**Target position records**
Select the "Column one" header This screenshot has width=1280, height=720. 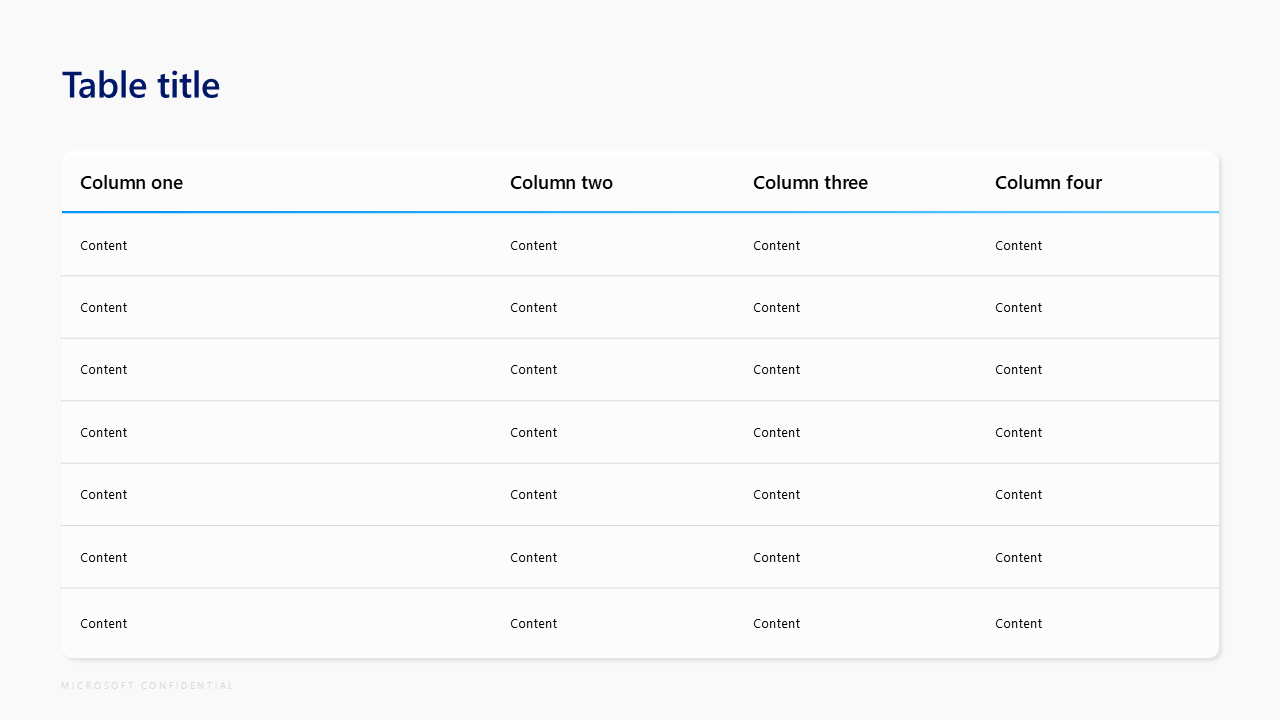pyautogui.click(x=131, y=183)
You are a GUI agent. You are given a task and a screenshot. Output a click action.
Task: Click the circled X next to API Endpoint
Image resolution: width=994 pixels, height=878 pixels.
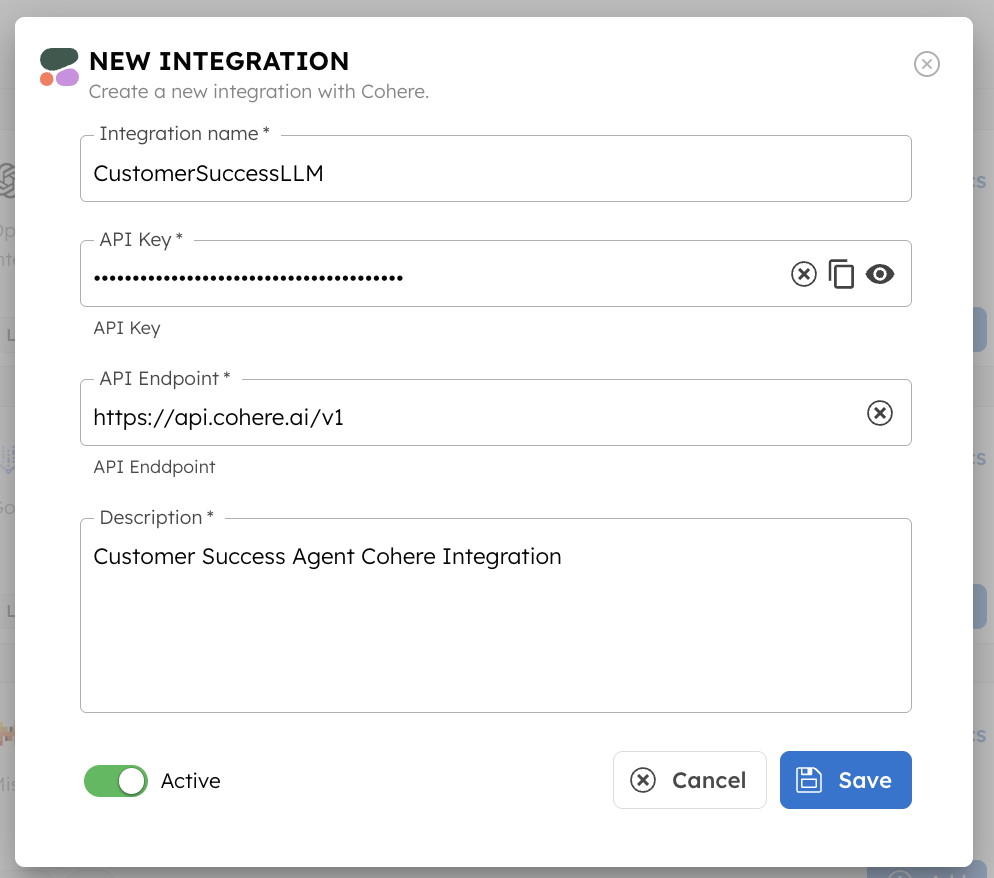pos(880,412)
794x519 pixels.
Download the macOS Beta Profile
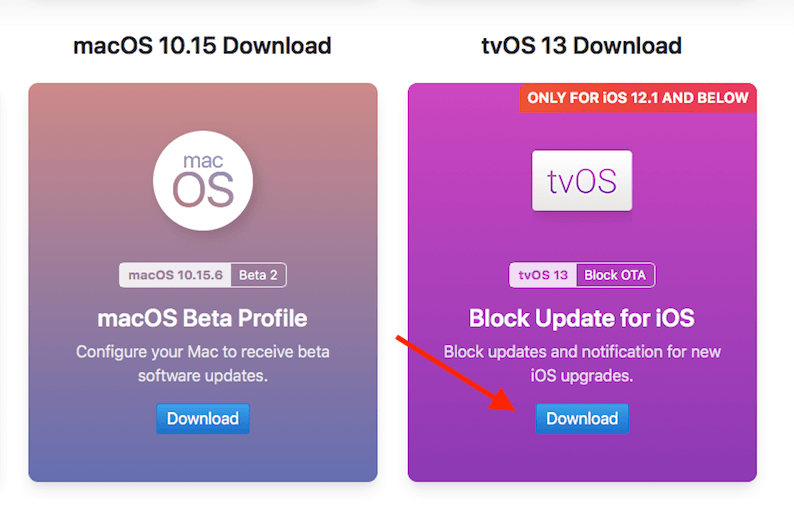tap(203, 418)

**REQUIREMENT**
Pull out every line of the items above that contains the string "pixels", matching case exactly.

**FINAL RESULT**
Image resolution: width=994 pixels, height=878 pixels.
794x519 pixels.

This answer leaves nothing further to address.